Variazioni euro franco
Le aziende che hanno partecipato al sondaggio annuale sulle divise di Credit Suisse prevedono che alla fine del 2022 il tasso di cambio EUR/CHF si attesterà a 1,08 (oggi è 1.04), il che significherebbe un leggero apprezzamento dell’euro, mentre sul fronte del biglietto verde non si attendono grandi cambiamenti, tant’è vero che le aziende pronosticano per la fine dell’anno un corso di cambio di 0,93 rispetto al franco svizzero (oggi è 0.92). Quasi un quinto degli interpellati si attende un intervento rialzista sui tassi ad opera della Banca nazionale svizzera (BNS) entro la fine dell’anno a venire, mentre l’80% ipotizza che il tasso guida si arroccherà sul -0,75%.
L’euro è la moneta più importante negli acquisti
Sul versante degli acquisti l’euro è tuttora più utilizzato del franco svizzero. Il 78% delle aziende interpellate paga, quantomeno in parte, le prestazioni preliminari in euro, nell’industria la quota sale persino all’85%, mentre nel terziario si attesta sul 71%. In ordine al franco svizzero, con rispettivamente il 70%, 75% e 63% queste cifre scendono di circa dieci punti percentuali.

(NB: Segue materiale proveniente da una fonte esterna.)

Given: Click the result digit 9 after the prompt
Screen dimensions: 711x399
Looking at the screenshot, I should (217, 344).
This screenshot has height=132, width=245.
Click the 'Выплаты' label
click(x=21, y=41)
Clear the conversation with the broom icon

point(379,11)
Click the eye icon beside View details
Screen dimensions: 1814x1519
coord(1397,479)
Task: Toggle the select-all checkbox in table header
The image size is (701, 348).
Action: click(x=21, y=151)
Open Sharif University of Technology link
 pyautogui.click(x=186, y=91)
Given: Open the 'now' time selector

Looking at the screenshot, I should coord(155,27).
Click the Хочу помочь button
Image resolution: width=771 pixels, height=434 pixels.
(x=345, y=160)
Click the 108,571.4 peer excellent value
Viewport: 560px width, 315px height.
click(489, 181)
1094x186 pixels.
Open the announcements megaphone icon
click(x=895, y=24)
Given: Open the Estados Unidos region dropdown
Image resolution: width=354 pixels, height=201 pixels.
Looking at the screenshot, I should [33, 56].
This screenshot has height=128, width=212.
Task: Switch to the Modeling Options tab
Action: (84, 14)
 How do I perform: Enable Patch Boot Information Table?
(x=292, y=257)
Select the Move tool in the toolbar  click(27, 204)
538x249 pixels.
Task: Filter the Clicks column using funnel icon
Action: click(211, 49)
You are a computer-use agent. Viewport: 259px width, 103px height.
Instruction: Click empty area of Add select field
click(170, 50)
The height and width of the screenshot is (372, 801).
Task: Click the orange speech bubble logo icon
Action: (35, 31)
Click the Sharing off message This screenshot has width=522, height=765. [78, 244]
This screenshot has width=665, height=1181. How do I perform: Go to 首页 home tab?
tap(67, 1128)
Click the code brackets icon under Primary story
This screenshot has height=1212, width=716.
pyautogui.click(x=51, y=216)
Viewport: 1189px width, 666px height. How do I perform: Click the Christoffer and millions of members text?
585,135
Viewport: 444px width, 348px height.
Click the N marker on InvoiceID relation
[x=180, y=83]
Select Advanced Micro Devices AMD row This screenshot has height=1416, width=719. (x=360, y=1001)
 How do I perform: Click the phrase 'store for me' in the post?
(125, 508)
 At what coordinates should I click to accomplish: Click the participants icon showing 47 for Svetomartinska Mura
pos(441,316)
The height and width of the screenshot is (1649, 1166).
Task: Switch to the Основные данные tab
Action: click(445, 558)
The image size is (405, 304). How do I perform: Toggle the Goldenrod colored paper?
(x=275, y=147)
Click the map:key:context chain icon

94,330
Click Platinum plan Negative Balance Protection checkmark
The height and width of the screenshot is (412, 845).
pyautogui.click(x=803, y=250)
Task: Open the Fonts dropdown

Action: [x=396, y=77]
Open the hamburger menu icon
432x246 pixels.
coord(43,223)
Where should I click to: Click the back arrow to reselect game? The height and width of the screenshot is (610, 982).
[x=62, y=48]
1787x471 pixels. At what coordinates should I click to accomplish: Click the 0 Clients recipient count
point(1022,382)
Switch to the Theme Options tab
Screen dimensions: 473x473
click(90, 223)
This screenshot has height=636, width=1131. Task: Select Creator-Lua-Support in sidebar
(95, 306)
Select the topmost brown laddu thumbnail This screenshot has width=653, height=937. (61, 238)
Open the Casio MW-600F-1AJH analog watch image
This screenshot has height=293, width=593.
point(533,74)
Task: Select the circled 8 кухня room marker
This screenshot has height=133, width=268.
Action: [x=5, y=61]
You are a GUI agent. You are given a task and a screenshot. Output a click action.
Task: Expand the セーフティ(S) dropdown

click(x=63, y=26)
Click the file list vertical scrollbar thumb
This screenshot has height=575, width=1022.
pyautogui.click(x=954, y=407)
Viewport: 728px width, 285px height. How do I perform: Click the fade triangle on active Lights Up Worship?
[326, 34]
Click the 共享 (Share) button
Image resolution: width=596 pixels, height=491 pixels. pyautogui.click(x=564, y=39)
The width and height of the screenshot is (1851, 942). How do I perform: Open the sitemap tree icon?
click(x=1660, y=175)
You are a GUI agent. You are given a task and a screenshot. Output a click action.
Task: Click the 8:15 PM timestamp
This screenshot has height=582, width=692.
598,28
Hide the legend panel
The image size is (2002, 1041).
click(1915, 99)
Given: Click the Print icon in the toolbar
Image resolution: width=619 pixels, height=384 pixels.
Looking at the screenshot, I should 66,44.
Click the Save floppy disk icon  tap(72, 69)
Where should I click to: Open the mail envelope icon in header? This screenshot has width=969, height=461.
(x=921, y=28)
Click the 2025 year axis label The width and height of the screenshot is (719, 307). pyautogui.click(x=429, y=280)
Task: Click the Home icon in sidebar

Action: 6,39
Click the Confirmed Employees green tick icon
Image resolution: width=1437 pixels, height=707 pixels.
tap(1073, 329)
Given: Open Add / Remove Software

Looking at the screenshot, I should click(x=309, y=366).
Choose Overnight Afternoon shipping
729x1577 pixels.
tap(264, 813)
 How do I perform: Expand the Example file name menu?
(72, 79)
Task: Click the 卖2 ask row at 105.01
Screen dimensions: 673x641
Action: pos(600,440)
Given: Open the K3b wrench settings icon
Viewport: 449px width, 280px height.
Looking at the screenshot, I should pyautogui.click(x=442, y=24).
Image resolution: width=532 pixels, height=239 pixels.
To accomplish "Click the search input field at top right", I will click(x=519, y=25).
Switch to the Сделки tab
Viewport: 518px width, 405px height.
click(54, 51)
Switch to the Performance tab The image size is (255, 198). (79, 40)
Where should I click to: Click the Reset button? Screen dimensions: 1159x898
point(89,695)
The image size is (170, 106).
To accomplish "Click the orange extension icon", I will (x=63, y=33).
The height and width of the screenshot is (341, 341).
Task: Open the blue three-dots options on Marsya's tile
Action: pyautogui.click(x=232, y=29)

La seconda moneta estera in ordine d’importanza e la terza più utilizzata nelle transazioni di acquisto è il dollaro statunitense, con il quale il 40% delle aziende partecipanti al sondaggio paga almeno in parte i propri acquisti, precisando che le differenze tra i settori sono trascurabili. Nell’acquisto di prestazioni preliminari tutte le altre monete totalizzano insieme una quota del 10%. Sul versante delle transazioni di acquisto delle aziende, l’euro raggiunge in media una quota del 44% e il dollaro statunitense circa un terzo.
Le valute utilizzate nelle vendite
Il franco svizzero è la moneta dominante nelle vendite. Quasi il 70% delle aziende intervistate vende almeno una parte dei prodotti o servizi in franchi, contro poco più della metà per l’euro e circa un quarto per l’USD. Anche nelle vendite, un numero significativamente maggiore di aziende del settore industriale indica di fare ricorso all’euro (69%) e all’USD (39%) - nel terziario la quota ammonta rispettivamente al 47% e al 31%. Nelle aziende che realizzano fatturati in euro e USD, queste monete raggiungono quote del 43% e 36%. Altre monete ricoprono un ruolo nell’acquisto di beni e servizi per il 6% delle aziende.
Scarsa copertura sui rischi di cambio
Quasi il 40% delle aziende intervistate copre in parte i rischi di cambio. «Si tratta di una percentuale bassa», ha commentato Claude Maurer, capo-economista Svizzera di Credit Suisse. In media la quota di copertura delle aziende che si tutelano dai rischi di cambio ammonta al 60% circa. Le imprese con un’esposizione valutaria verso monete asiatiche o sudamericane si tutelano molto più spesso (rispettivamente 68% e 72%), mentre le aziende esposte a un rischio di cambio sull’euro o sull’USD tendono mediamente a coprirsi meno (rispettivamente 38% e 43%).
Rischio consapevole
Una «copertura naturale» – ossia acquisti e vendite nella stessa moneta – è il secondo motivo più indicato alla domanda sul perché non sia stata tutelata finanziariamente l’esposizione in moneta estera (32%). Peraltro anche la maggiore flessibilità (18%) e direttive interne (16%) dissuadono le aziende dal dotarsi di una copertura finanziaria. Più della metà delle imprese partecipanti al sondaggio (54%) indica di accettare consapevolmente un certo rischio valutario in modo da poterne eventualmente anche trarre profitto. Inoltre, una parte degli intervistati non ha semplicemente mai preso in considerazione una copertura finora (12%), ha risorse limitate (8%) o ritiene che una copertura sia un’operazione troppo complessa (4%).